Hash algorithm choice — hashContent uses SHA-256 (src/hash.ts). Non-crypto alternatives (xxHash, BLAKE3) would be a wash on small files, possibly meaningful on large monorepos. No audit benchmarked this.
Memory profiling under full rebuild — heap snapshot during the resolveBindings tail would falsify (or confirm) the "TypedArrays for hot maps" sub-bullet from Composer + Kimi.
File-system caching beyond hashes — readFileSync results not cached between getChangedFiles and indexFiles (row 11 partly addresses); deeper caching (e.g. parsed AST cache keyed by hash) is unexplored. Biggest unshipped horizontal-scaling primitive — Phase 3b targets this.
PRAGMA wal_autocheckpoint tuning — WAL is on, but checkpoint cadence is at default. No audit measured WAL growth during long-running watchers.

Surviving deferrals (lifted to `roadmap.md`, trigger-gated)

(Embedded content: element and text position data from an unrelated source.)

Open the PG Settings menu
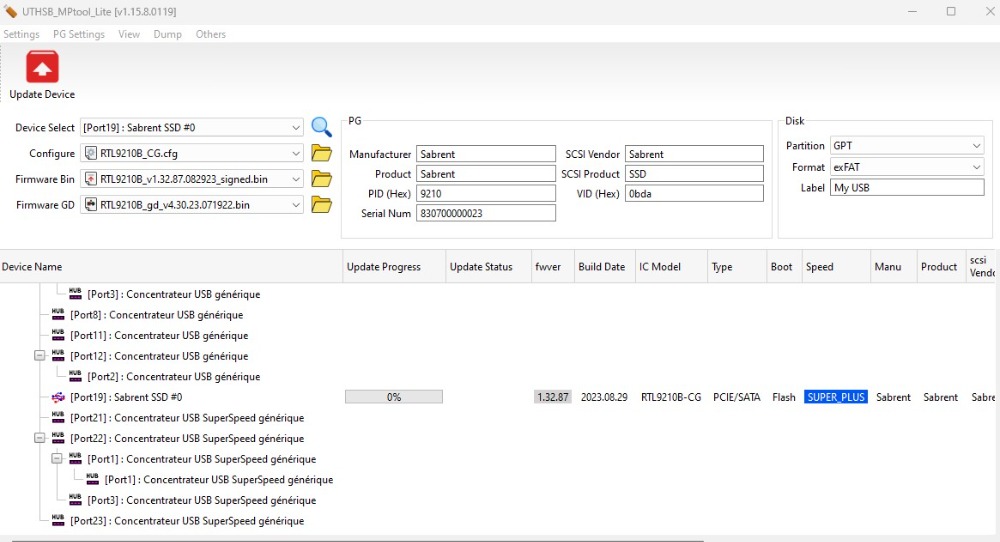This screenshot has width=1000, height=542. tap(79, 34)
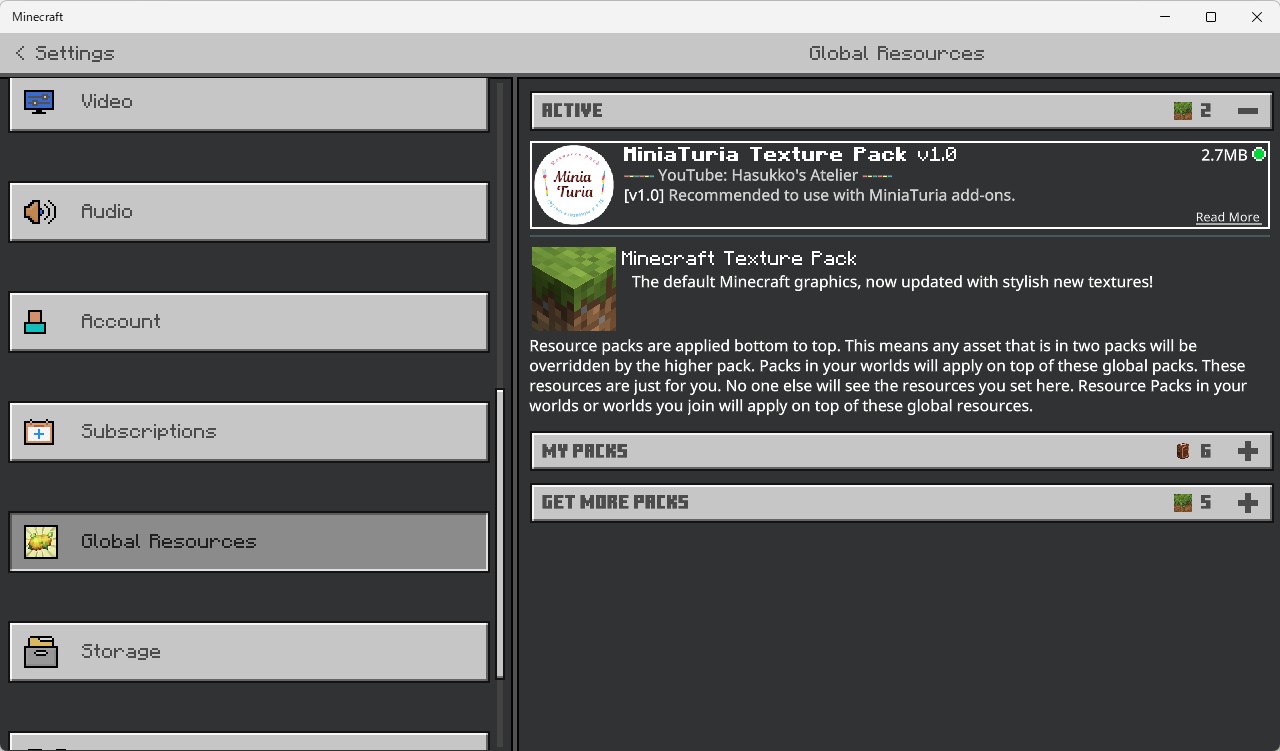Select the MiniaTuria pack logo thumbnail
Screen dimensions: 1280x751
[x=574, y=185]
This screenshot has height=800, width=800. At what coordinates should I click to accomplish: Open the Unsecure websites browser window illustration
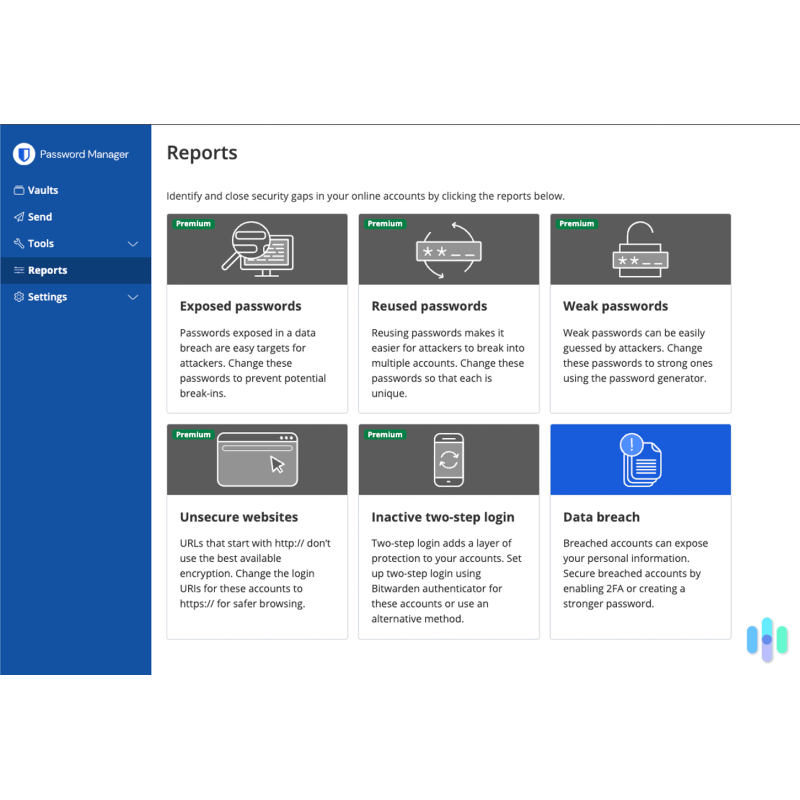point(257,460)
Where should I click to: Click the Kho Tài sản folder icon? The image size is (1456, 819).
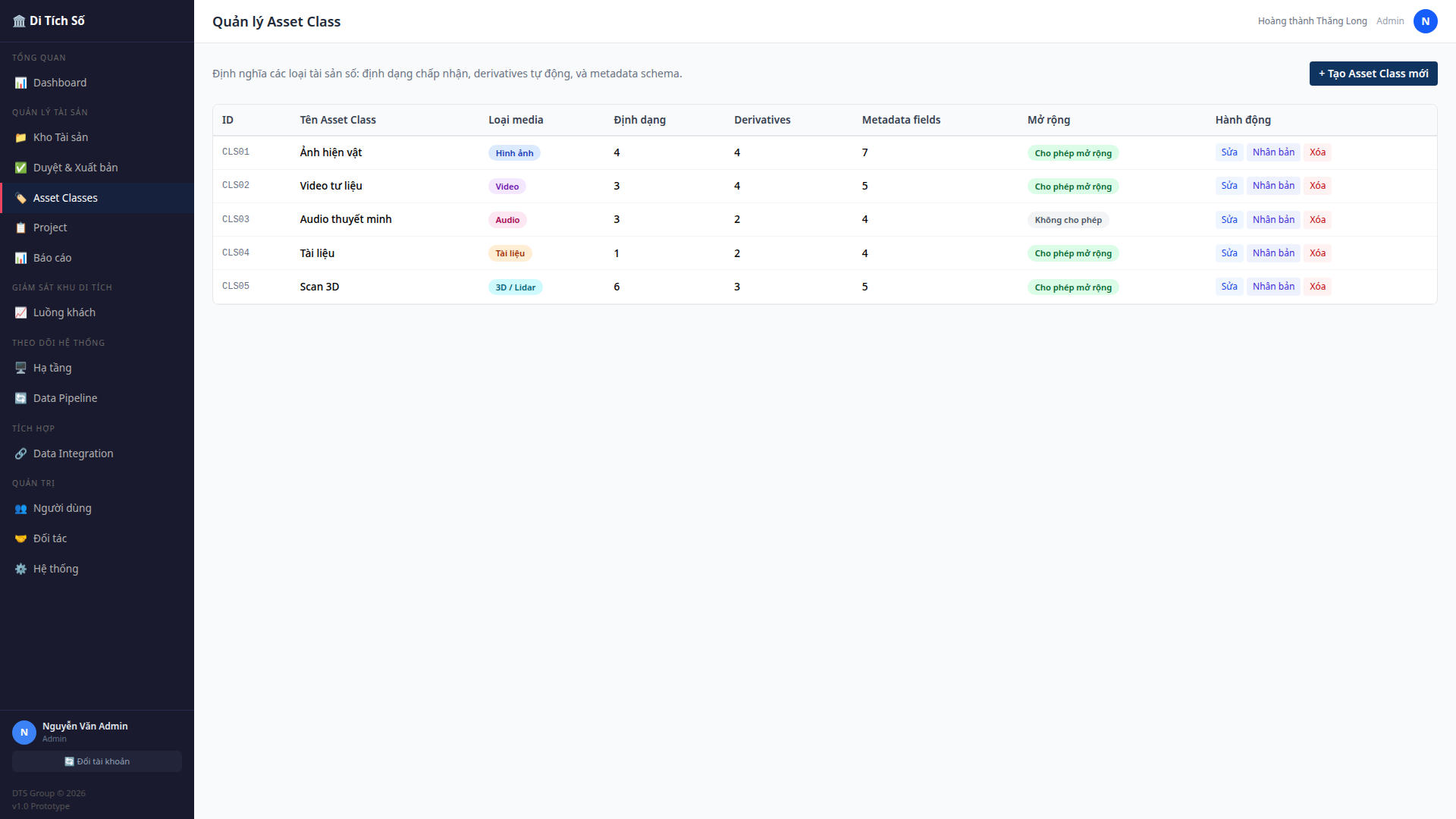[20, 137]
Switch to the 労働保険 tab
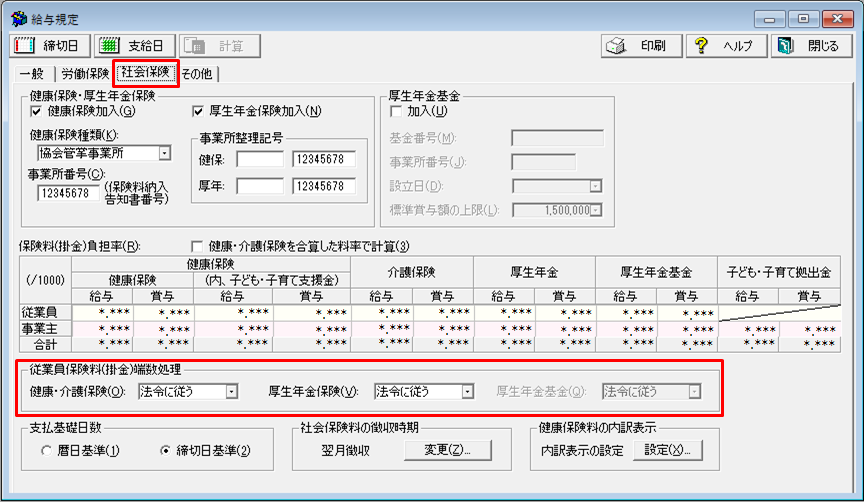The image size is (864, 502). [85, 73]
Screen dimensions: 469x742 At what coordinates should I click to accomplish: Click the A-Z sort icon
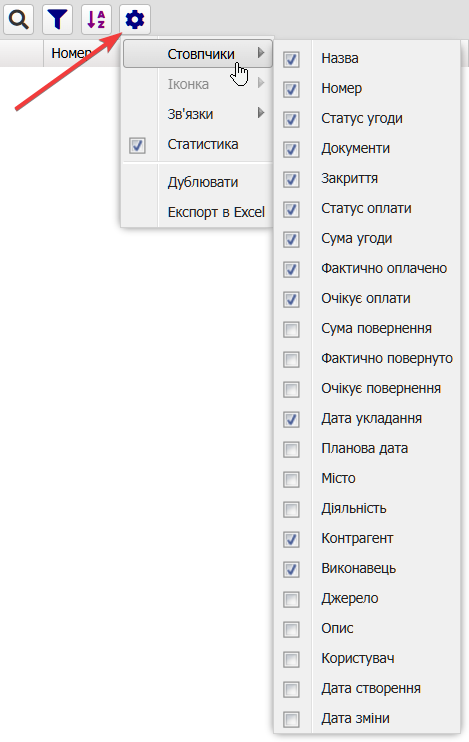point(96,20)
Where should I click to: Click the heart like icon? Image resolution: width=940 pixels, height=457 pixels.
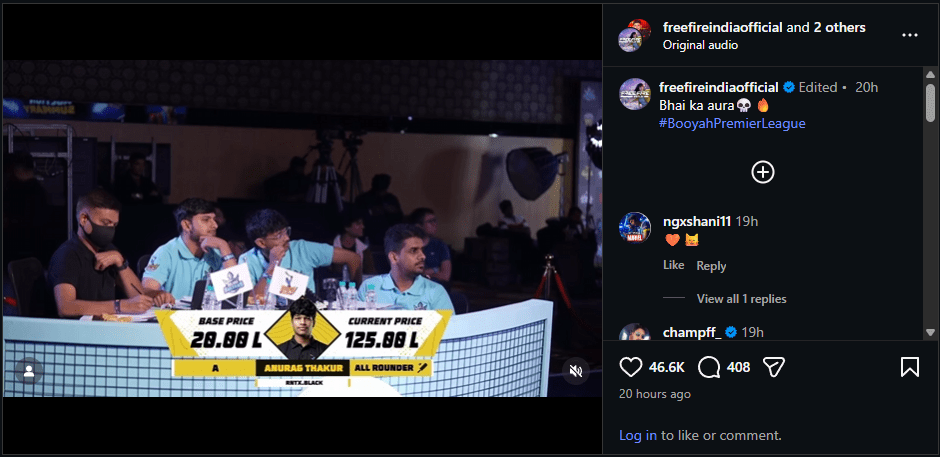631,367
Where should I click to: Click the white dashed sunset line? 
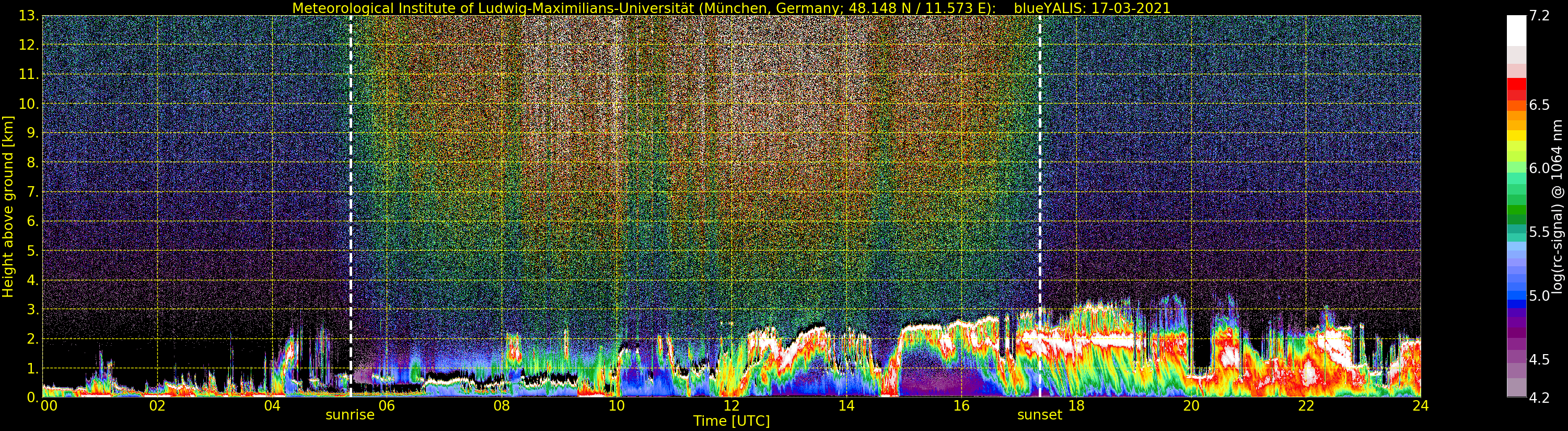pyautogui.click(x=1039, y=183)
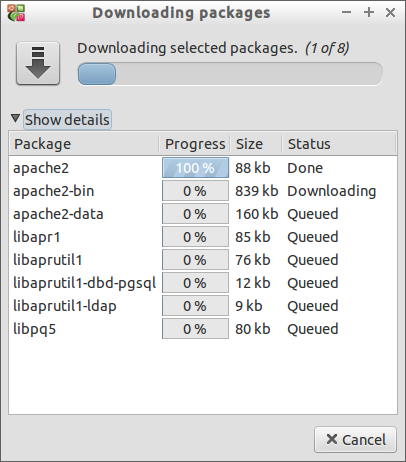Select the libpq5 package row
The height and width of the screenshot is (462, 406).
click(203, 329)
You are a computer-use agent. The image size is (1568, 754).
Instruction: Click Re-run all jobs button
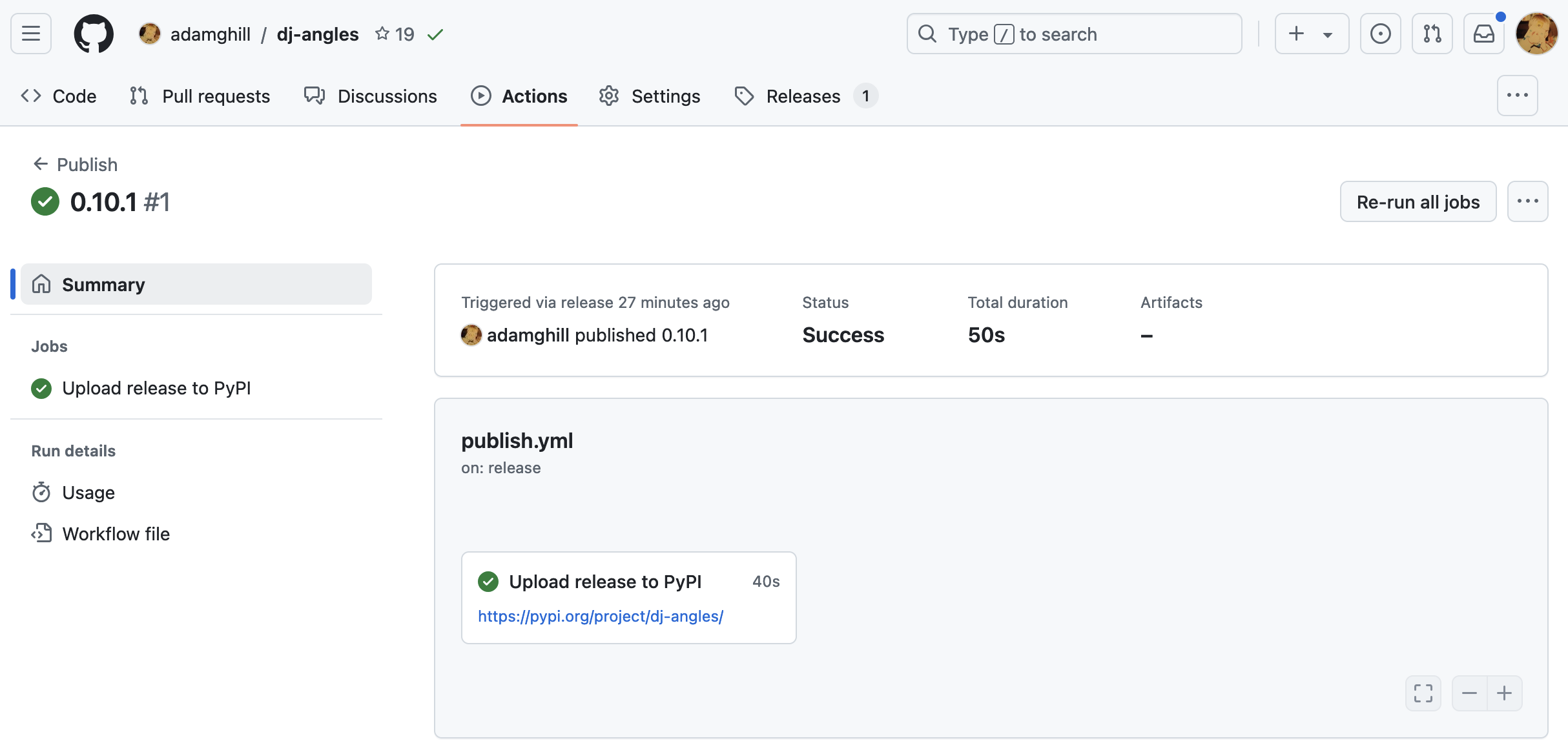click(x=1418, y=202)
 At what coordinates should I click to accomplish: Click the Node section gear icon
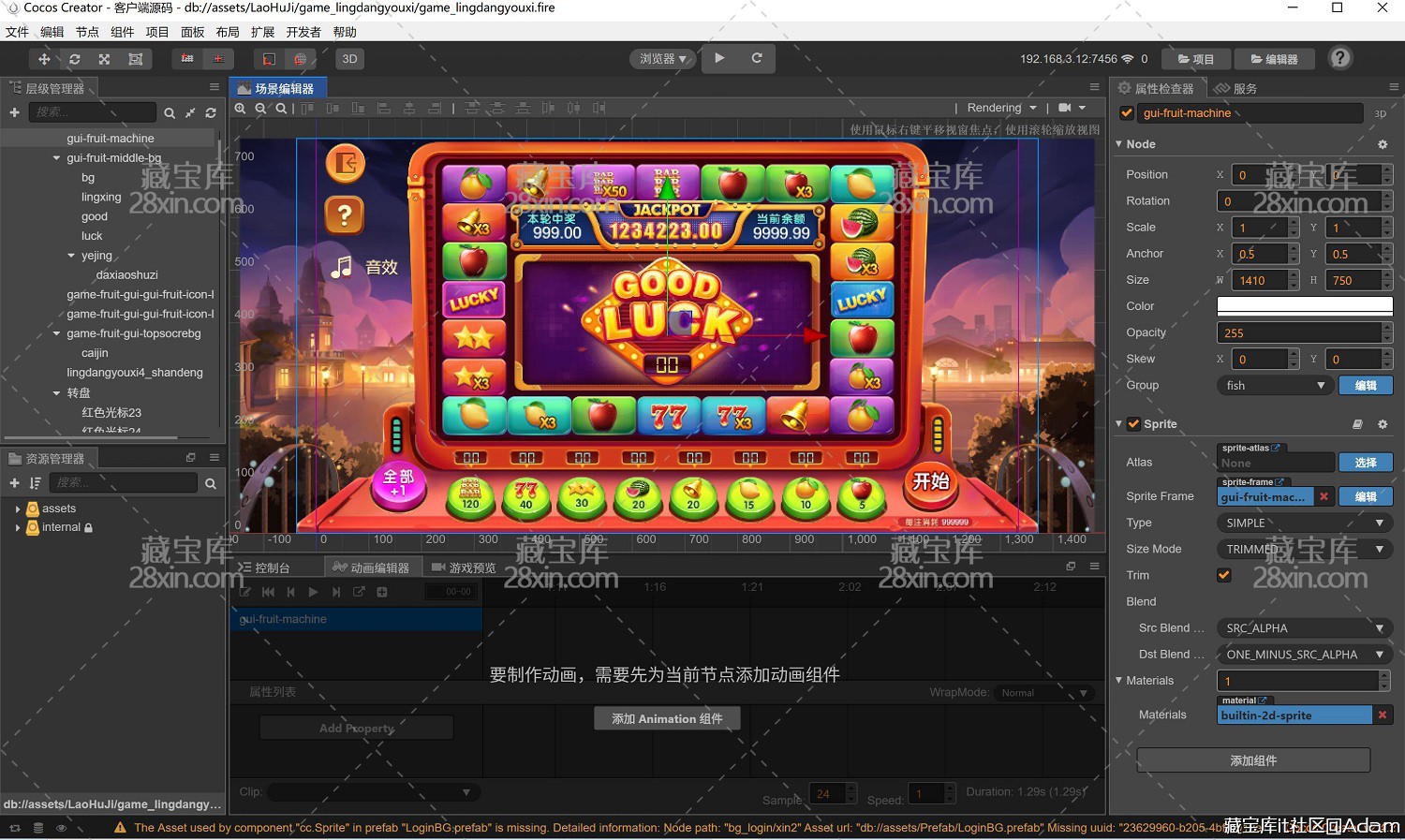click(1383, 144)
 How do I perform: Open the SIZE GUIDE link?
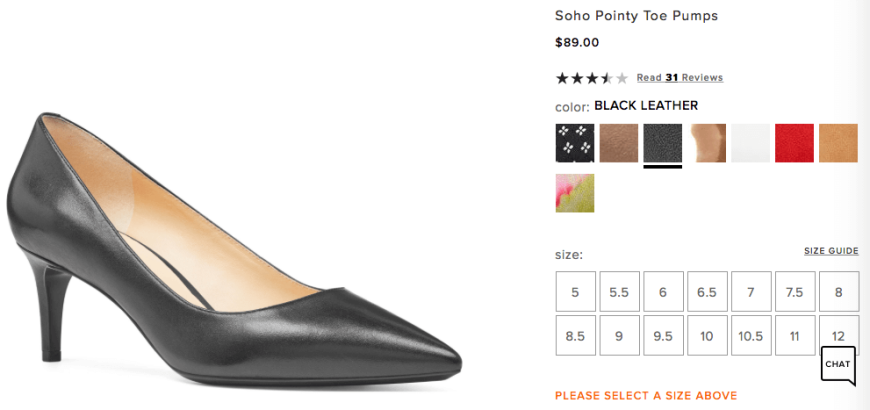831,251
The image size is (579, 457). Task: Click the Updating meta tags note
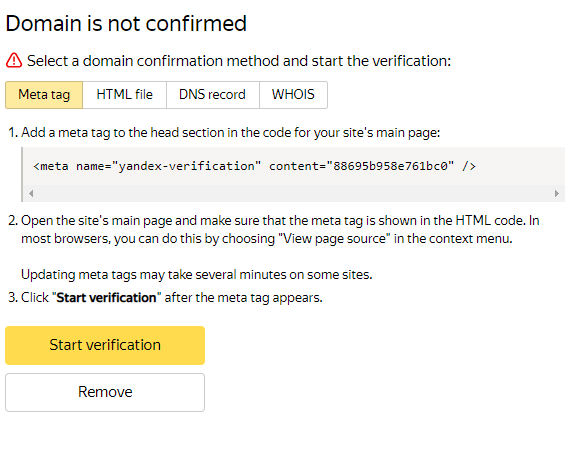(196, 275)
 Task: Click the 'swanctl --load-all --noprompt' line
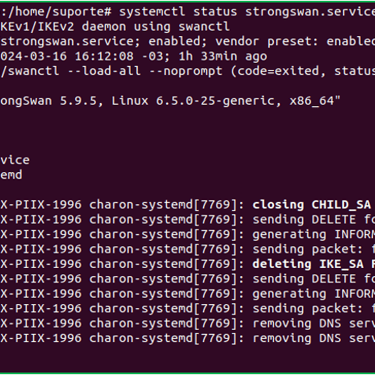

| Item | Trigger | | ------------------------------------------------------------- | ---------------------------------------------------------------------------------------------------------------------------------- | ----------------------------------------------------------------- | | 5.2 IPC encoding (CBOR / transferables) | After a parse_ms_pure_worker instrumentation split shows IPC > ~30% of parse_ms. None today; needs IPC time measurable first. | | 5.4 extractMarkers lineMap reuse on TS/JS | If marker extraction becomes hot on >10k-file trees. ~1ms on this repo; refactor scope > payoff today. | | 5.6 group-by bucketizer cache per root | When a mcp / serve user reports slow repeated query --group-by owner | package. Niche, state-management complexity, no current pattern. | | 5.7 sync git subprocess collapse | If git-subprocess time becomes measurable in incremental wall. Tier 2.3 mostly killed it; remaining 4 calls × <10ms each marginal. | | 6.1 Persistent read-only connection pool | When mcp / serve indexing 10k+ trees reports contention. Scoped to long-running transports only, NOT one-shot CLI. | | 6.2 CI dep install / package-manager-detector vendoring | After timing existing CI install steps confirms meaningful savings. |

See roadmap.md for the consolidated backlog entry.

Phases — execution sequence

Phases 0–2, 5: shipped (see § What shipped). Checklist archaeology: git log --follow -- docs/plans/perf-triangulation-rollout.md.
Phase 3: open — plan PRs for parse-insert-pipeline.md and ast-cache.md before code (see below).
Phase 4: closed — trigger-gated items in roadmap.

Phase 3 — plan PRs before code (architectural changes) — pending

Each is a docs-only PR that lands a docs/plans/<name>.md for design review. No implementation until plan approved. Real architectural changes — a wrong design here means slow rollback.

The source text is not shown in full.